WHAT TO WORK ON: Reproduce the listing below line for line, leaving out the pictures.

DATA ROWS:
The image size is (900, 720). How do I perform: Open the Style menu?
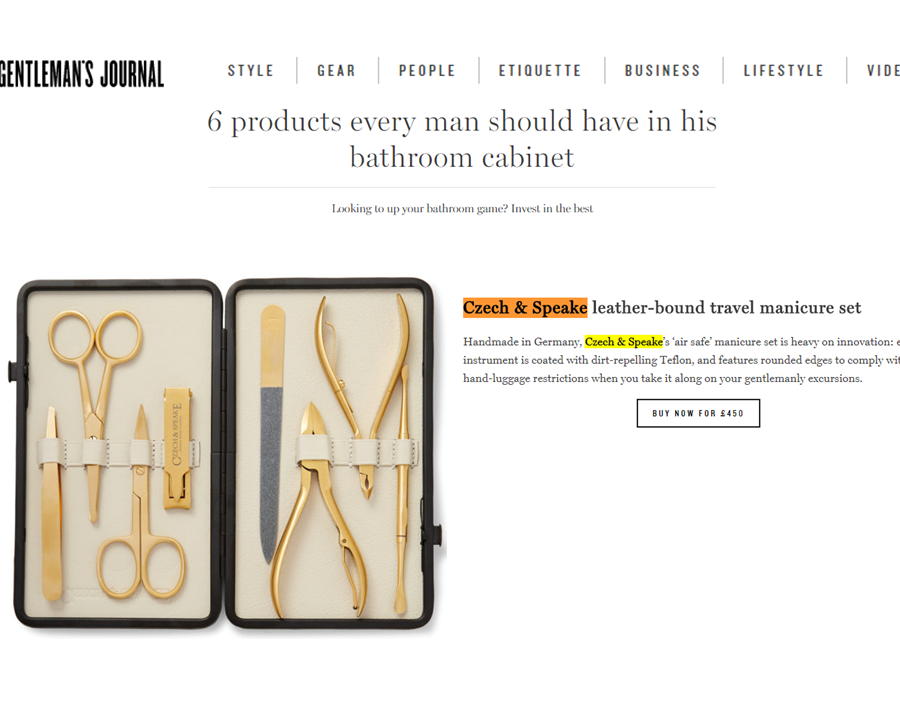pos(251,71)
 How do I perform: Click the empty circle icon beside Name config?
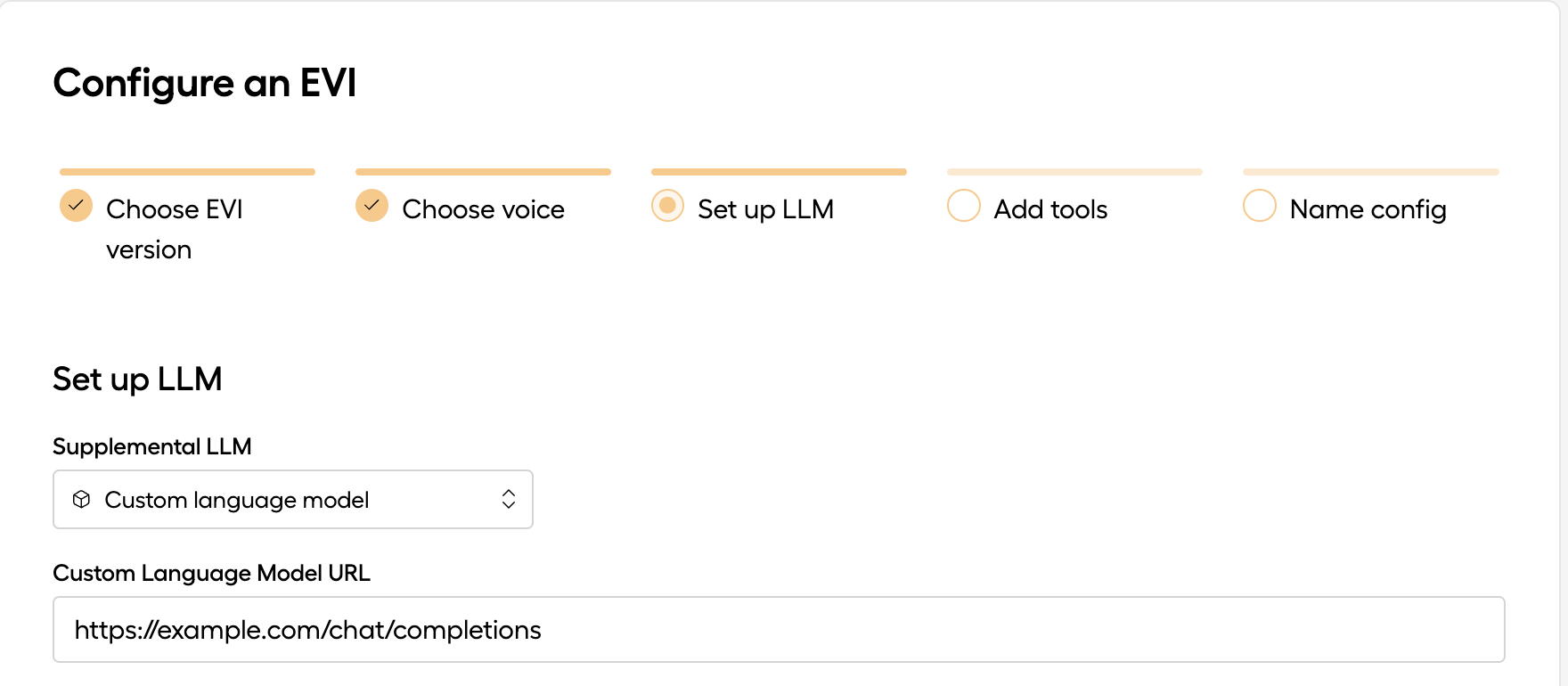coord(1259,206)
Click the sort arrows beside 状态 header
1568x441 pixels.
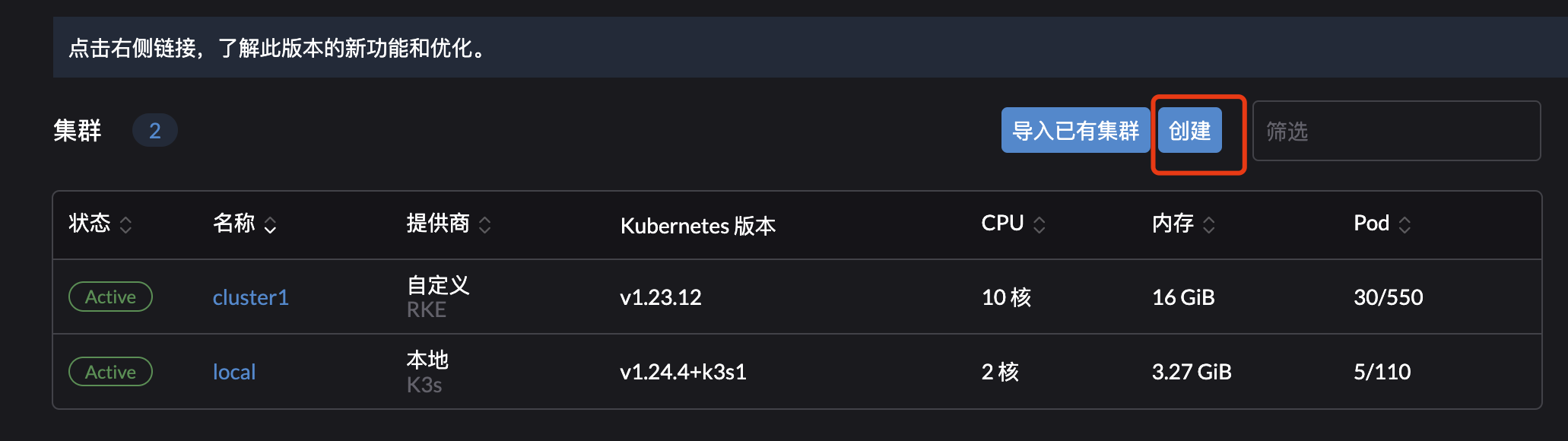coord(126,224)
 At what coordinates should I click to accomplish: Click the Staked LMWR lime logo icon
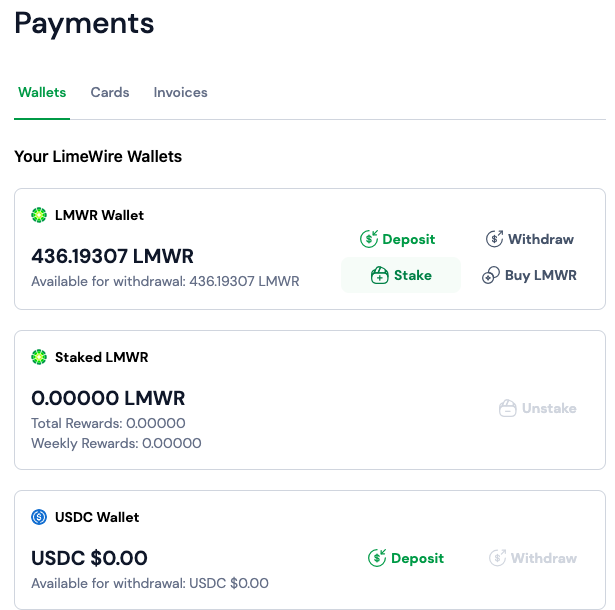click(39, 357)
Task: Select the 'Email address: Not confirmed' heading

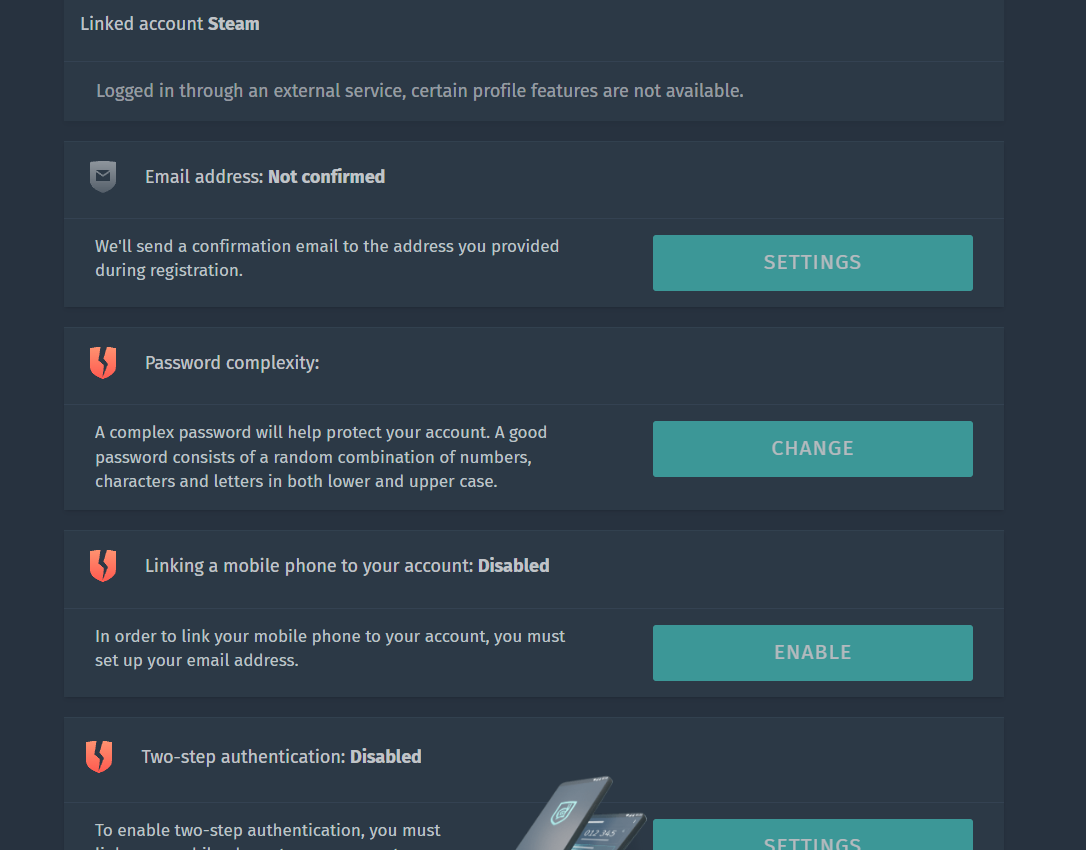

THE OUTPUT:
The image size is (900, 720). How do I perform: Open the Style menu?
pos(251,71)
 How do I perform: Click the empty circle icon beside Name config?
coord(1259,206)
Click the sort arrows beside 状态 header
1568x441 pixels.
coord(126,224)
 At what coordinates should I click to accomplish: Click the Staked LMWR lime logo icon
click(39, 357)
Task: Select the 'Email address: Not confirmed' heading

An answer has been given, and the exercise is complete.